On Reading — With the advent of the Internet revolution, are we reading the in the same way? Will the very concept of reading change?

Category: Cultura | 25 May, 2012
Editor: Daniel Vidal Hussey

Let’s say you have just met someone. You both chat for a while and they tell you they like reading. Your mind fires up straight away the stereotypical image of someone sitting on the underground reading “The Pillars of the Earth —never paperback, always hardback— or lying in bed taking in page after page until they fall asleep.Then you ask them what their favourite author is, but they say they haven’t got one and that they prefer to read stuff of the Internet. Now what? Does a look of surprise draw itself on your face? Or do you simply smile and say that you do too?

We shouldn’t really be surprised.

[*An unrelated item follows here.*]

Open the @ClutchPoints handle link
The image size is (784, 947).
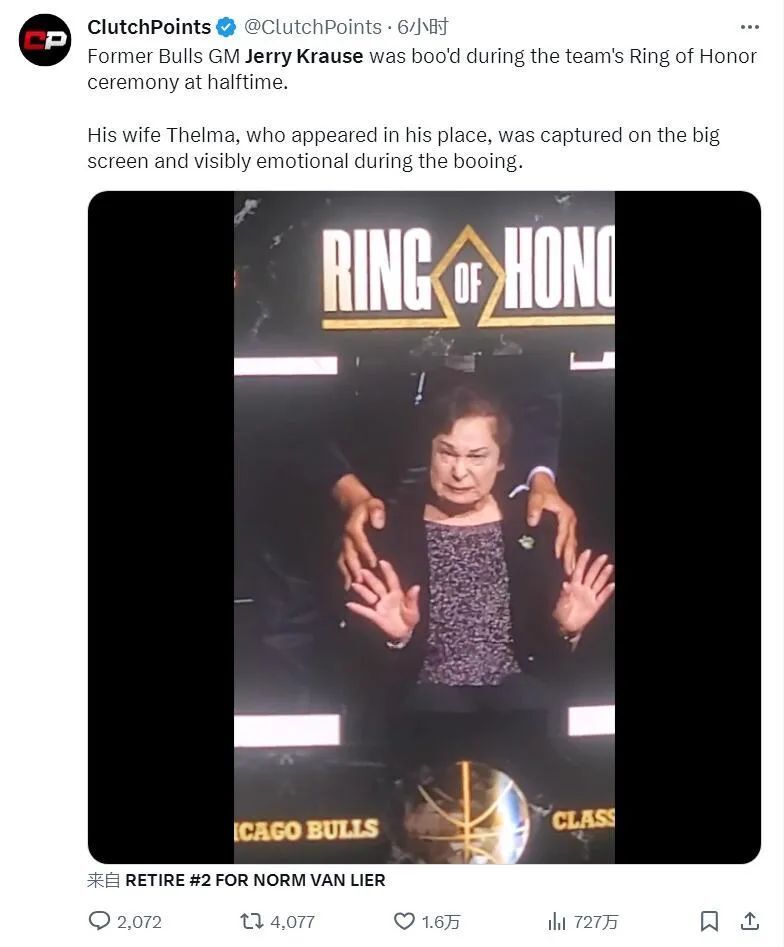point(313,27)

Some people think that the reading revolution is done and dusted by simply moving over to electronic books, neatly tucked away in our Kindles or iPads, but I think there’s still more ground to cover. Thanks to the Internet, we have an enormous amount of texts to read: personal blogs, online magazines (like the one you are reading now!), web sites specialising in technology, fashion, cars or any other topic you can think of as trivial as it may be.And that’s not counting all the newspapers and magazines that have found their place on the Internet.

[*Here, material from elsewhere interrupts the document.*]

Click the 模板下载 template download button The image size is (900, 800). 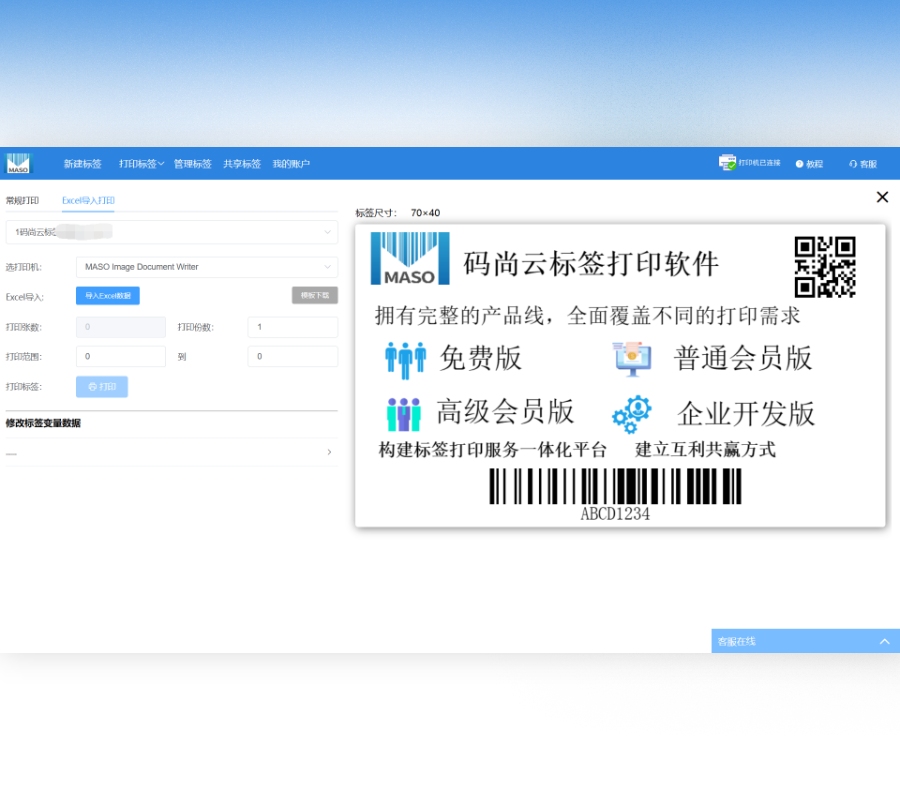(314, 295)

You probably read at least one of the types of text I’ve mentioned, don’t you? It wouldn’t surprise me either if you told me that you spend more time reading content on the Internet than reading novels. Even so, most of what we read on the Internet is not considered proper reading.

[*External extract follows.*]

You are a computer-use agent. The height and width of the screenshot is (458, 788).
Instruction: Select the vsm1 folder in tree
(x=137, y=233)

There isn’t really a radical change happening. We are simply seeing a change in our standard genres: there are now novels written on Twitter (more than one), the thoughts that won’t let you sleep night after night now appear in blog entries and even recipe books that are a must for every kitchen are now complemented by a YouTube video recorded by the creator of the dish showing you exactly how to get it looking perfect. In between all these new texts appearing on the web, perhaps the most interesting consideration are the authors. Many people who previously only read have now got into writing, but we’d better leave this topic for another day and another article.

In short, we no longer read the same texts we used to, new genres and new ways to deliver content are constantly being created. Yet however much all the elements that take part in the act of reading may change, the very act is still here among us in the digital age. So let’s go on doing what we always have done: read.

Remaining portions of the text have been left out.